Время шло, а меня всё не было. И вот однажды ночью уставшая ждать мама поняла, что – пора! И она сказала папе, чтобы он пошёл за транспортом в виде хотя бы телеги, желательно с лошадью.

Родилась я в 1947 году 30-го мая. Не знаю только, утром или ночью.

Где-то уже под утро, вспоминала мама, она поняла, что, наконец-то, пришло ей время рожать меня. Всё дело в том, что - то ли мама ошибалась в расчётах, то ли врачи - но засиделась я в утробе чуть ли не на целых одиннадцать месяцев. Время шло, а меня всё не было. И вот однажды ночью уставшая ждать мама поняла, что – пора! И она сказала папе, чтобы он пошёл за транспортом в виде хотя бы телеги, желательно с лошадью. Ничего другого в ночной Тюмени тех лет найти было невозможно.

Папа помчался за транспортом. А мама пошла своим ходом к родильному дому и дошла туда раньше папы.

Папа мой, найдя, наконец-то, телегу, кинулся сначала, конечно, домой. Он-то ведь не предполагал, какая мама моя героическая женщина. Такой самостоятельной её сделала война, вдовство, и сиротство…

Ну вот, он прискакивает к дому, а мамы нет. Он скачет во все стороны, выискивая её глазами, а её нет. Он, потеряв последнюю надежду отыскать её, гонит к родильному дому, а там ему говорят, что родилась я.

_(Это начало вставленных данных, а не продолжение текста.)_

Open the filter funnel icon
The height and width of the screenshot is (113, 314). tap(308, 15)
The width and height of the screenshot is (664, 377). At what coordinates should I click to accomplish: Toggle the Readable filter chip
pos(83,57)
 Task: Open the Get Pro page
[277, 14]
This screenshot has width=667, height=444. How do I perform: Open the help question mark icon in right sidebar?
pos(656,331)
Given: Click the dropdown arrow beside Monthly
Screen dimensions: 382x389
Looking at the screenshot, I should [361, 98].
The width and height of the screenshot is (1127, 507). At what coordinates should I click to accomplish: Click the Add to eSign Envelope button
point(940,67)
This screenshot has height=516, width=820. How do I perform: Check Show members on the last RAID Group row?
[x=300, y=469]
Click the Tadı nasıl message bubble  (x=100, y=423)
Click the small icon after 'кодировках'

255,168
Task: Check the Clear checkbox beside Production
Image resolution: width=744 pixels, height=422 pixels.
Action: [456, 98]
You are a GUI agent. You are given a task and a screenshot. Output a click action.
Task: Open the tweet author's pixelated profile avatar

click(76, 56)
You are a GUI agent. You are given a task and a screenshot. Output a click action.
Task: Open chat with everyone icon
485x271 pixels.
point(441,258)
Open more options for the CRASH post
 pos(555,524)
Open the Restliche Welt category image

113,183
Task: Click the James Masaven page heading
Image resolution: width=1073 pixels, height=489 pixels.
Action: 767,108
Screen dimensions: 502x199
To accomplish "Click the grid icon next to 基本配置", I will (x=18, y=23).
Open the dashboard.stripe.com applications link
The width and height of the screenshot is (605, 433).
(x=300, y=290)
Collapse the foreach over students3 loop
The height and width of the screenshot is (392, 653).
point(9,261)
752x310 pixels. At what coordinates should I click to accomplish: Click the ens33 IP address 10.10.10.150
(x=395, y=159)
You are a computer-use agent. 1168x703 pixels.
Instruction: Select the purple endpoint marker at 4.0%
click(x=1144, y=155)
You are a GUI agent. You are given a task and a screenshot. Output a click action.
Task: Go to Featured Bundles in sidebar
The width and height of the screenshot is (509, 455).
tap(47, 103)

Он даже расстроился ото всего сразу, почувствовав себя во всех смыслах недотёпой: и мама без его помощи справилась, и я родилась не Васей, как он надеялся - его отца звали Васей. Родители потом назовут меня, как его маму, Серафимой. Но сначала они зверски поссорятся. А потом помирятся, когда папа принесёт в роддом два букета: сирень – маме и незабудки – мне. И с тех пор у нас дома всегда были мир и любовь, а в мой день рождения - сирень и незабудки. Правда, иногда весна бывала поздней, и тогда только черёмуха отрабатывала весь флористический репертуар моего праздника. У меня даже есть фотография с одной такой поздней весны, когда мне было лет семь…

А ещё у меня был старший брат – мой первый учитель и наставник, мой строгий, совершенно бескомпромиссный судья.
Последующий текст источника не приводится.